Freddy Gray Freddy Gray

The audacity of Obama

Can the President really pose as the ‘fair shake’ candidate?

Can the President really pose as the ‘fair shake’ candidate?

Barack Obama knows that, after three unsuccessful years as president, he cannot again sell himself to the electorate as a messiah who brings hope and change. The hope that accompanied his election vanished as the American economy continued to sink. Little has changed. But the unpopularity of the Republicans — widely seen, even among conservatives, as America’s nasty party — has given Obama an opportunity to re-invent himself for re-election in 2012. He is now the president who wants to ‘give everyone a fair shot’: he stands for honest, hard-working people against big business; for blue-collar jobs against multinational asset-strippers; for working mothers against Washington lobbyists.

As his exemplar, Obama has called on the legend of a Republican, Teddy Roosevelt.
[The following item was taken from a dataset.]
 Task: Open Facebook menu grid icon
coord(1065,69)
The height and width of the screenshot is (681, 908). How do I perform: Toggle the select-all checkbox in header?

According to popular history, TR stood up for plain folks against greedy plutocrats, and won. (He was also, curiously, the man upon whom John McCain tried to model himself when running against Obama in 2008.) ‘Roosevelt was called a radical …a socialist — even a communist,’ says Obama, who has been called a radical, a socialist and even a communist. ‘But today, we are a richer nation and a stronger democracy because of what he fought for.’ The message is clear: like Teddy, Barack can save the Republic from economic and moral bankruptcy and restore values of decency, hard work and common sense.  

Which all sounds great — if only it were true. The Obama administration has repeatedly, at times scandalously, failed to practise what it preaches. Obama came to power saying that lobbyists ‘won’t find a job in my White House’, then he appointed dozens of them to his administration.

On 21 January 2009, he introduced by executive order a new ‘ethics pledge’ to bar what Washingtonians call ‘the revolving door’ — the system whereby highly paid bureaucrats rotate between senior government posts and private-sector jobs in companies with an interest in talking to the government.